Friday, January 27, 2012

Investigate before you pass it along

Thanks to my beautiful spouse, here's an excellent example of the benefits of a little fact-checking.

Unfortunately, the person who "passed along" the email encouraging my wife to consider the views of Harvard Historian David Kaiser didn't fact check it first.

The tag line reads: "By passing this along, perhaps it will help to begin the awakening of Americans to where we are headed." Perhaps you also received this from a friend or relative.

The preface to the article (which can be described as anti-Obama) includes a lot of objective facts:
David Kaiser is a respected historian whose published works have covered a broad range of topics, from European Warfare to American League Baseball. Born in 1947, the son of a diplomat, Kaiser spent his childhood in three capital cities: Washington D.C., Albany, New York , and Dakar , Senegal ... He attended Harvard University, graduating there in 1969 with a B.A. in history. He then spent several years more at Harvard, gaining a PhD in history, which he obtained in 1976.. He served in the Army Reserve from 1970 to 1976.

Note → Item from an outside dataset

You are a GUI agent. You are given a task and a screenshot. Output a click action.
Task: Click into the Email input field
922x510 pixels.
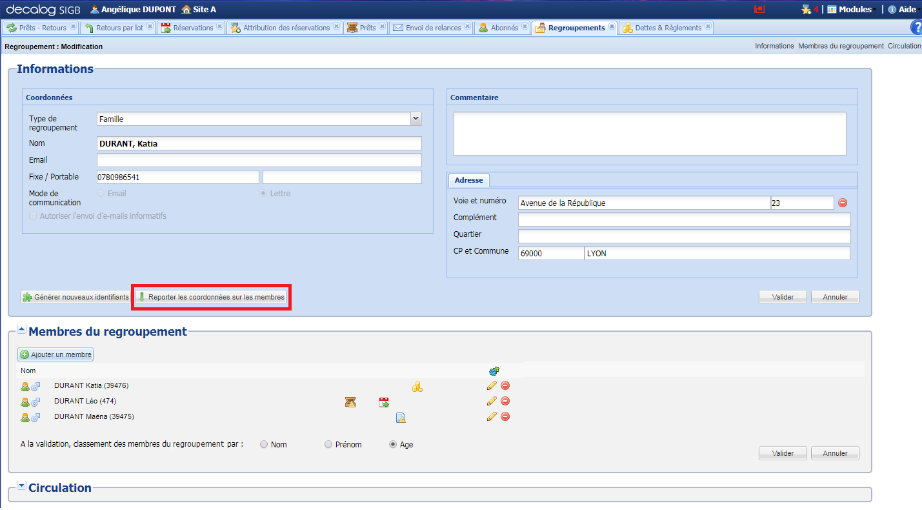click(259, 160)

He is a professor in the Strategy and Policy Department of the United States Naval War College . He has previously taught at Carnegie Mellon, Williams College and Harvard University. Kaiser's latest book, The Road to Dallas, about the Kennedy assassination, was just published by HarvardUniversityPress.
The article is a poster child for bias and doesn't seem to be written by a person with such impeccable credentials. That red flag prompted my wife to do some fact checking. She found the claims about David Kaiser listed above to be accurate. She also found his blog at http://historyunfolding.blogspot.com/.

Scanning the prose in the blog didn't seem to match the type of content in the email. But it was the ABOUT ME section that is most revealing:
The email circulating widely attributed to me comparing President Obama to Adolf Hitler is a forgery: see snopes.com/politics/soapbox/proportions.asp
While the email attempted to provide indisputable authorship information, it was a forgery. Two minutes worth of investigation is all the effort it took. The big step was the motivation to fact check rather than just read, believe and forward it to someone else.

Passing along that email didn't quite have the desired result.